Editors note: Be sure to check out Kate’s guest blog post for thewrap.com on the use of interns by entertainment and media companies.

California Court of Appeal Finds Employment Arbitration Agreement Barring Class Claims Unconscionable

By: Fey Epling

In Compton v. Superior Court of Los Angeles County, No. B236669 (2d Dist. Mar. 19, 2013), a divided panel of the Second District Court of Appeal reversed the Los Angeles Superior Court’s order compelling arbitration of her wage-and-hour class action complaint.

The Compton majority found the arbitration provision was substantively unconscionable because it was “unfairly one-sided” for four reasons.  First, the agreement exempted the employer from arbitration for injunctive relief on claims related to confidential information and trade secrets.  The majority did not find the carve-out of plaintiff’s claims for workers compensation, unemployment and disability claims sufficient to create parity.  Second, the majority found the imposition of a one-year time limit to arbitrate employee claims impermissibly shortened the applicable statutes of limitations; for a separate, but related reason, the court found this limitation was unfairly one-sided when compared with the three- and four-year statutes of limitation applicable to the unfair competition and trade secret claims preserved by the employer.  Finally, the majority found that the attorneys’ fees language undermined the employee-favorable statutory fee provisions.  Of some concern, the court declined to sever the offensive terms, finding the agreement to be “permeated by unconscionability.”

In an apparent effort to distance its opinion from AT&T Mobility, LLC v. Concepcion (2011) 131 S.Ct. 1740 and its progeny, the Compton majority emphasized that the Concepcion opinion arose out of a consumer arbitration agreement.  The court specifically found that Concepcion “did not abrogate the Armendariz one-sidedness rule,” i.e., “the doctrine of unconscionability limits the extent to which a stronger party may, through a contract of adhesion, impose the arbitration forum on the weaker party without accepting that forum for itself.”  Armendariz v.
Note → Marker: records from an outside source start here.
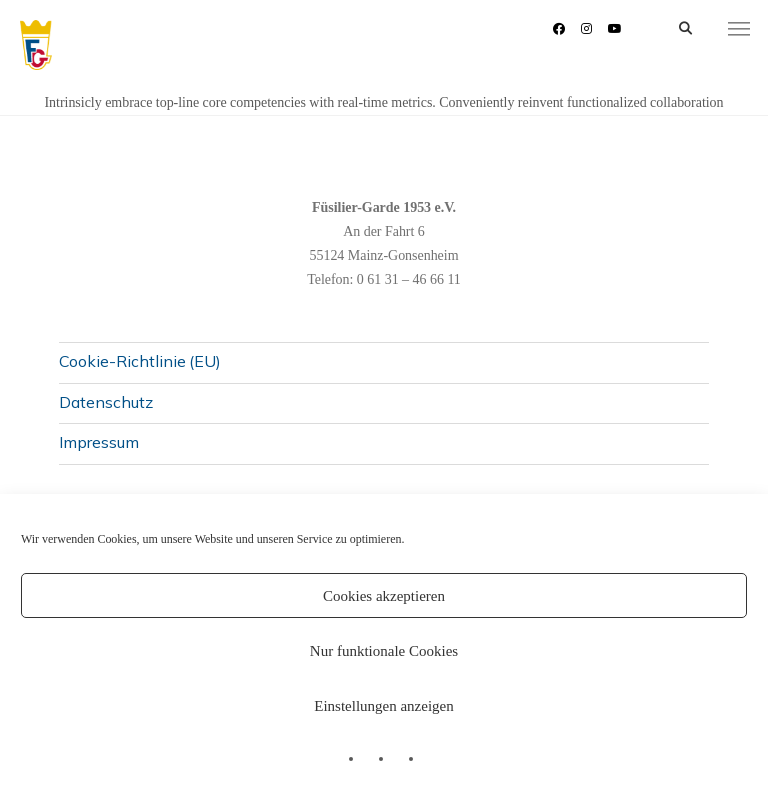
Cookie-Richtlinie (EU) (140, 361)
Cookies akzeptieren (384, 596)
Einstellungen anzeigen (384, 706)
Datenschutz (106, 402)
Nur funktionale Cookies (384, 651)
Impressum (99, 442)
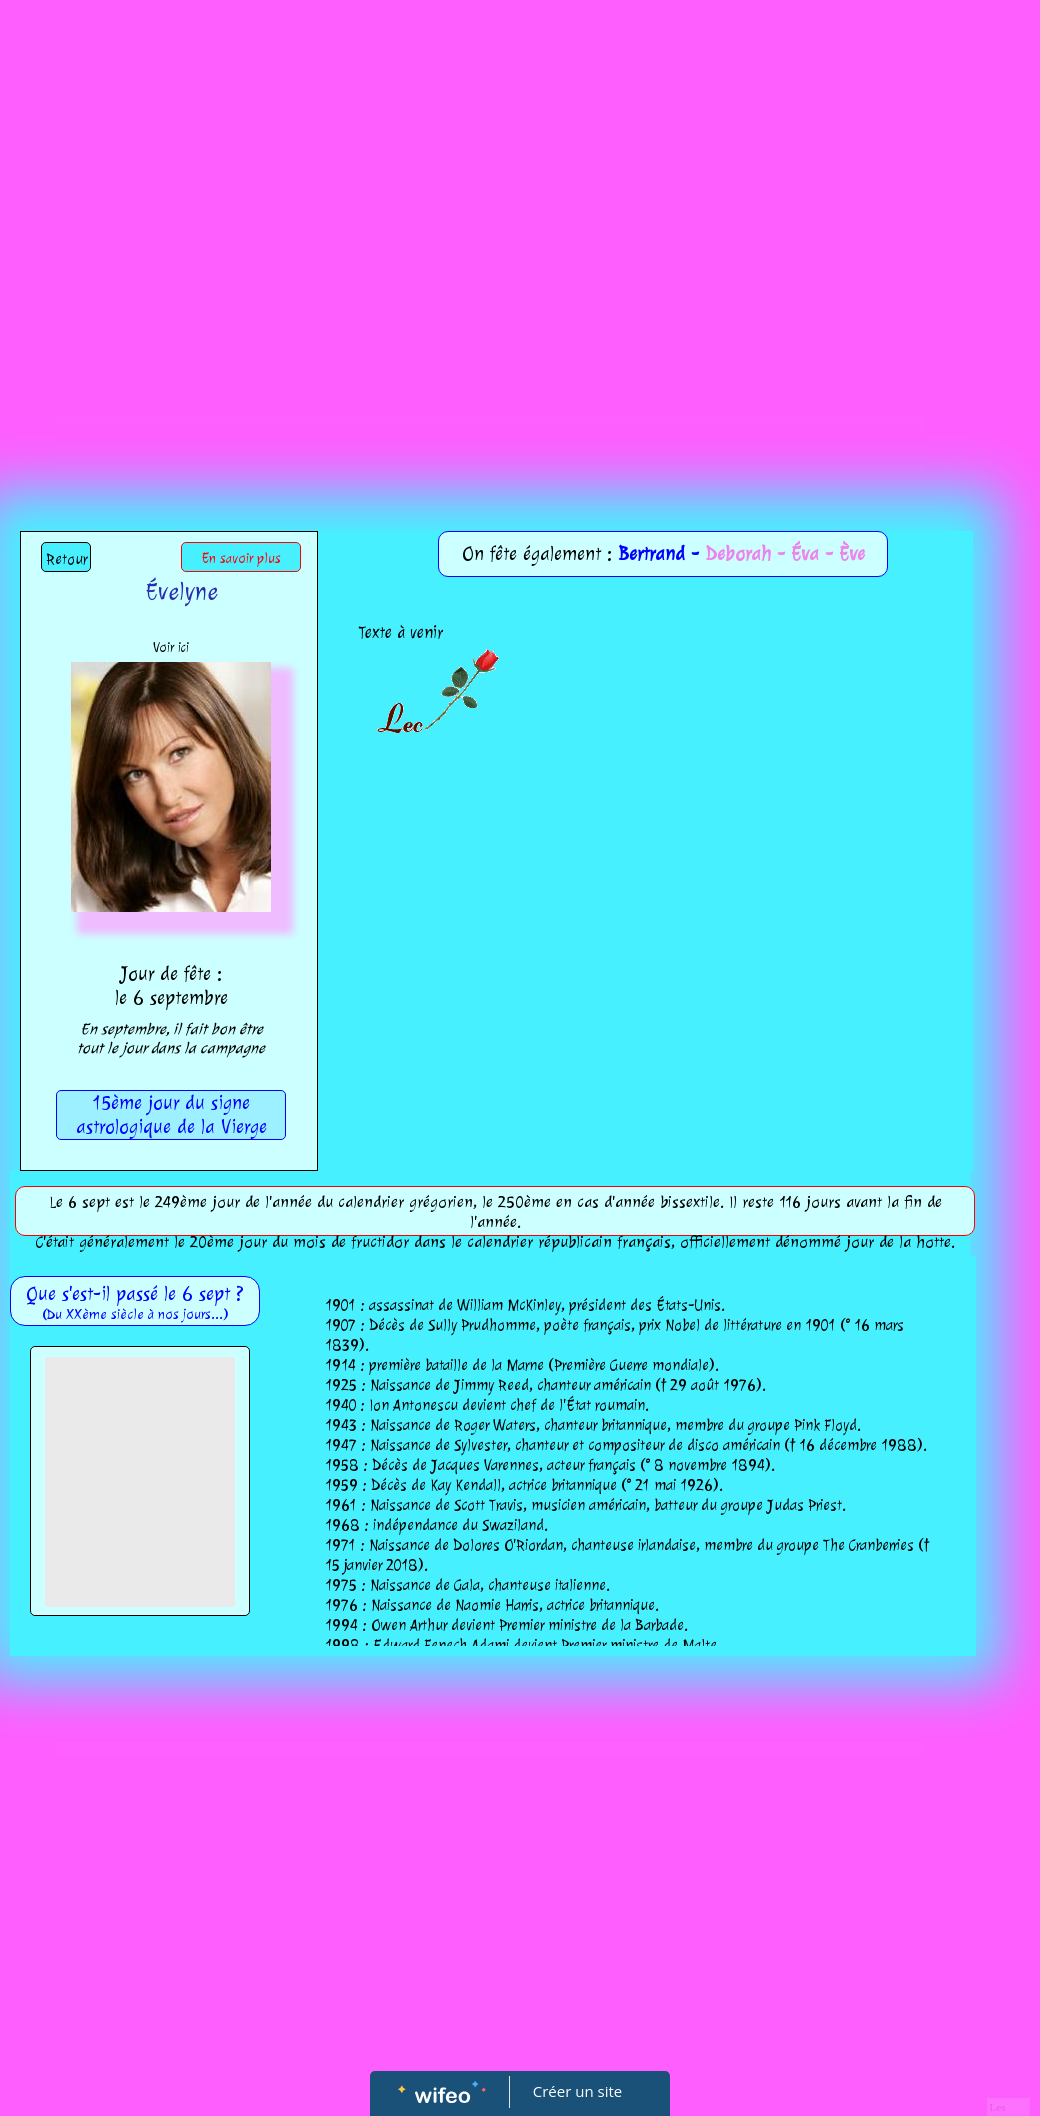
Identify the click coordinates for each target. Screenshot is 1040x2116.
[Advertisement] (225, 235)
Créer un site (577, 2091)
Foundation Health Psychcare Servs. (2000) 24 Cal.4th 83, 118.

The Compton court found that the agreement was also procedurally unconscionable because, regardless of “how conspicuous the arbitration agreement’s terms and advisements,” the employer’s reported conduct (hurried presentation and signature requested) “rendered them nearly meaningless” and demonstrated oppression.  The court also found that the information provided was one-sided because it did not sufficiently set forth the rights that were being waived, and because the rules of the applicable arbitration bodies were not provided to the employees in toto.
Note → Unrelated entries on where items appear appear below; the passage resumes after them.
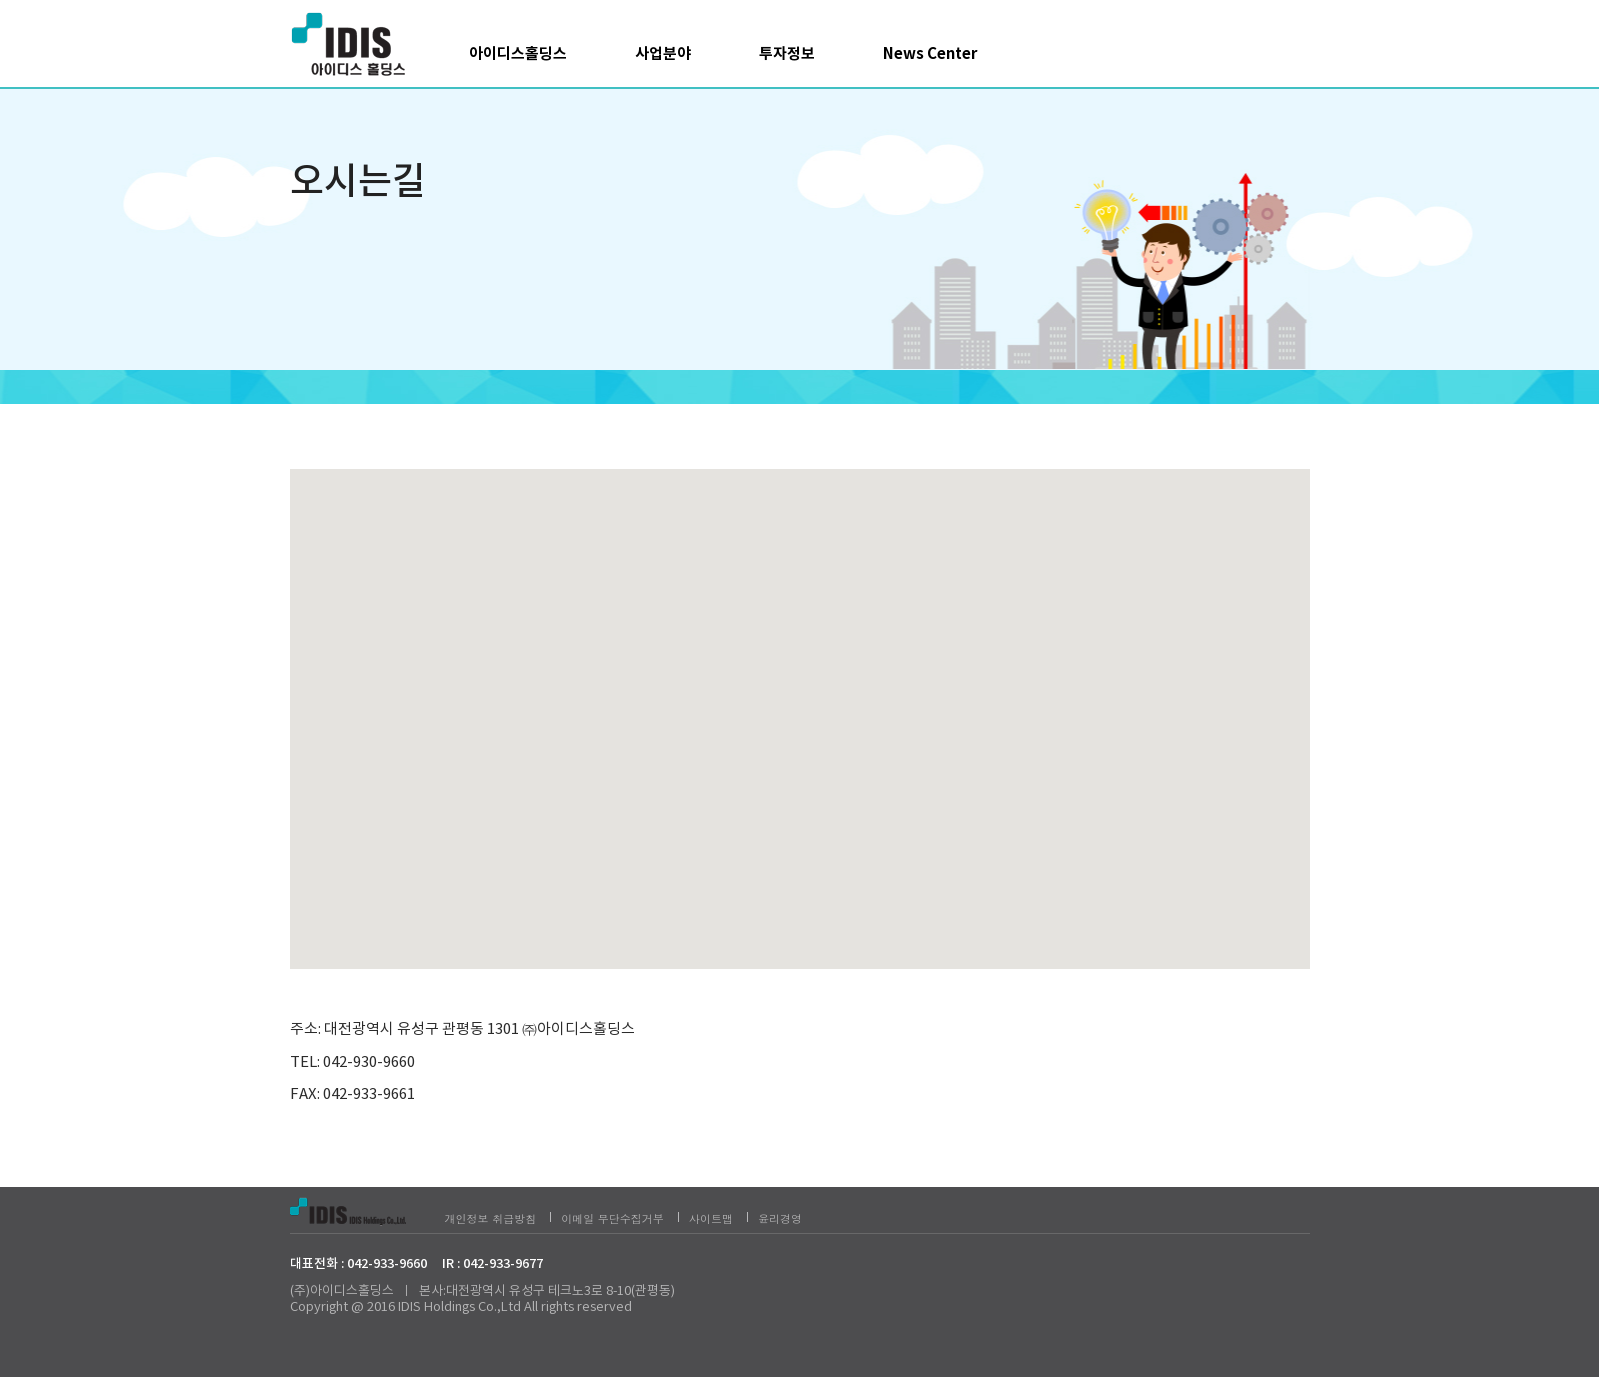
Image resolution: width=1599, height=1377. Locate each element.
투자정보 (787, 54)
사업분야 (663, 54)
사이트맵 (711, 1218)
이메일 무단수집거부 (612, 1218)
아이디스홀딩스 (518, 54)
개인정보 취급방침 (491, 1218)
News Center (930, 54)
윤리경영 (780, 1218)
As a procedural side note, the panel was divided even on the basis for consideration of the appeal.  The dissent found that the appeal was appropriate pursuant to the “death knell” doctrine, and the majority side-stepped the issue by addressing the issue as a petition for writ of mandate.

The dissent raises a host of issues and highlights the unsettled conflicts between the Concepcion line of cases and California’s unconscionability principles, which have arisen primarily in the context of employee and consumer lawsuits.

Given the strong language in Compton and the court’s refusal to strike out the offensive terms, California employers may wish to engage in a review of their arbitration agreements in light of the Compton majority’s opinion.

Editor’s Update:

On June 12, 2013, the Supreme Court granted defendant’s petition for review, but deferred all briefing and further action in the matter pending its disposition of Sanchez v. Valencia Holding Co., S199119, the leading case on the related issue of whether the Federal Arbitration Act, as interpreted in AT&T Mobility LLC v. Concepcion (2011) 563 U.S. ___, 131 S.Ct. 1740, preempt state laws invalidating mandatory arbitration provisions in a consumer contract on grounds of procedural and substantive unconscionability.